Global Warming History Is Written In Trees
Global warming: bad for the Earth, but possibly good for the Eastern European political climate?
Tree samples from Eastern Europe confirm that the recent warming in the region is outpacing any natural climate variations seen since the Middle Ages -- and also reveal that some of the biggest plague outbreaks and political conflicts occurred during colder periods.
Establishing the history of climate that occurred before we had satellites and weather stations at our disposal is difficult. But scientists can often ascertain historical variations in temperatures from indirect kinds of evidence. Climate leaves its traces in rocks, ice sheets and even trees.
The science of deducing climate from trees, or “dendroclimatology,” involves studying the annual rings that can be seen in horizontal cross-sections of the trunk. Wider tree rings generally correspond with better growing conditions, while thinner rings mean leaner times.
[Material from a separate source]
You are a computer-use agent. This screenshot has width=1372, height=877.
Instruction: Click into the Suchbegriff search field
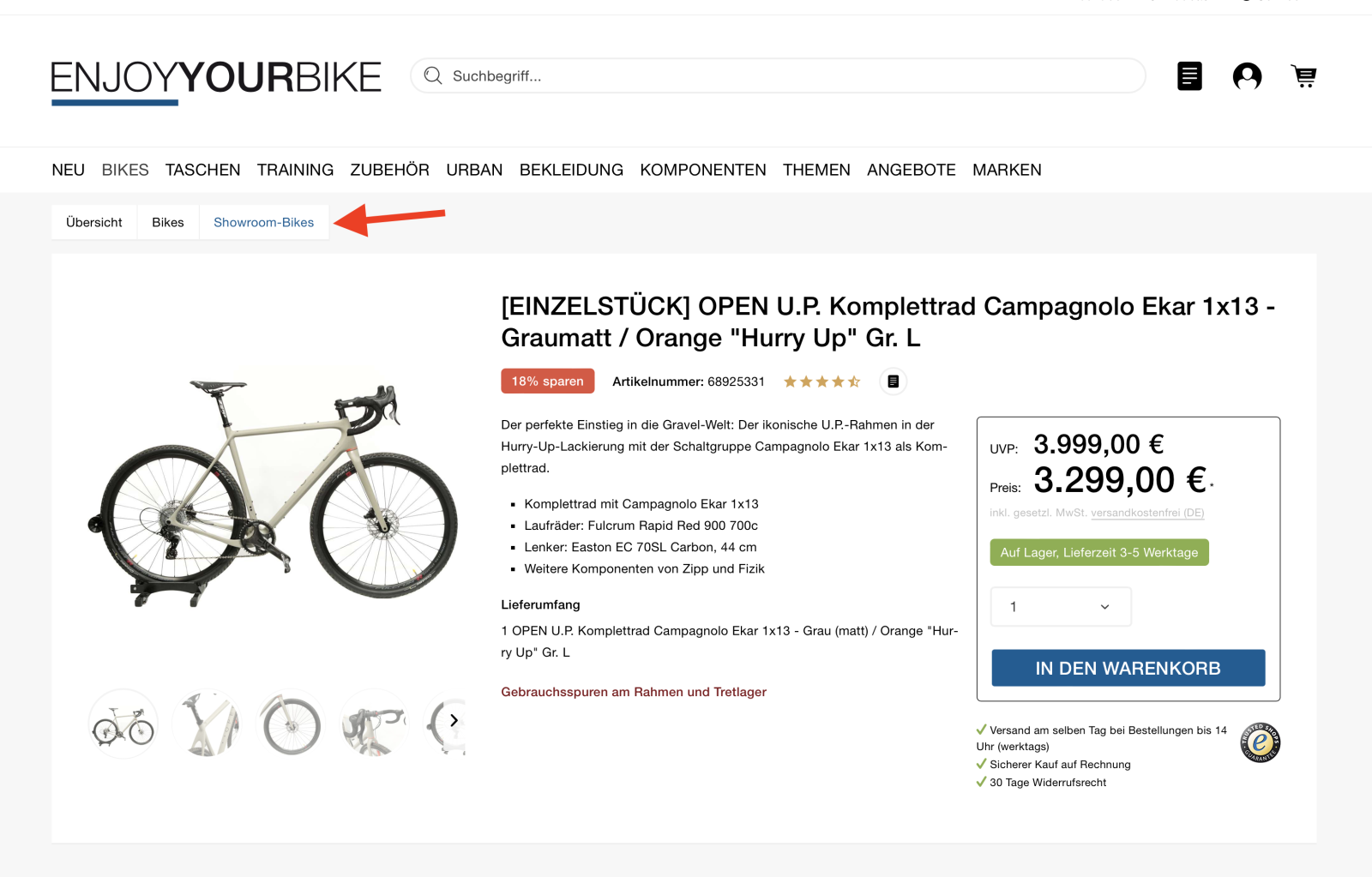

While there are some European climate records that reach back to medieval times, there isn’t much hard evidence for climate conditions in Eastern Europe.
To fill in the gap, researcher Ulf Buntgen and his team took samples from 282 living larch trees and 283 pieces of larch timber used in construction, all from a northern Slovakian forest region. Some of the samples dated all the way back to 963 A.D. Examining the rings of the tree samples, the scientists were able to get a picture of how temperatures from May to June varied from year to year and century to century in that region.
Their results, published on Monday in the Proceedings of the National Academy of Sciences, show that recent decades have been very different than the rest of the 972-year-long period studied. Twenty of the 33 warmest years occurred after 1960, and the warmest May-June period recorded was in 2011. The warmest 30-year interval was from 1957 to 1989, according to the paper.
Or, to put it more succinctly, recent warming attributed to human activity “exceeds the range of past natural climate variability,” the authors wrote.
Eastern Europe in the Middle Ages was a much chillier place, it turns out. The coldest period the researchers found was in the spring of 1248. Buntgen and his colleagues also found an interesting correlation between prolonged cold periods and past social and political upheaval.
“The Black Death in the mid-14th century, the Thirty Years War in the early 17th century and the French invasion of Russia in the early 19th century all occurred during the coldest episodes of the last millennium,” the authors wrote.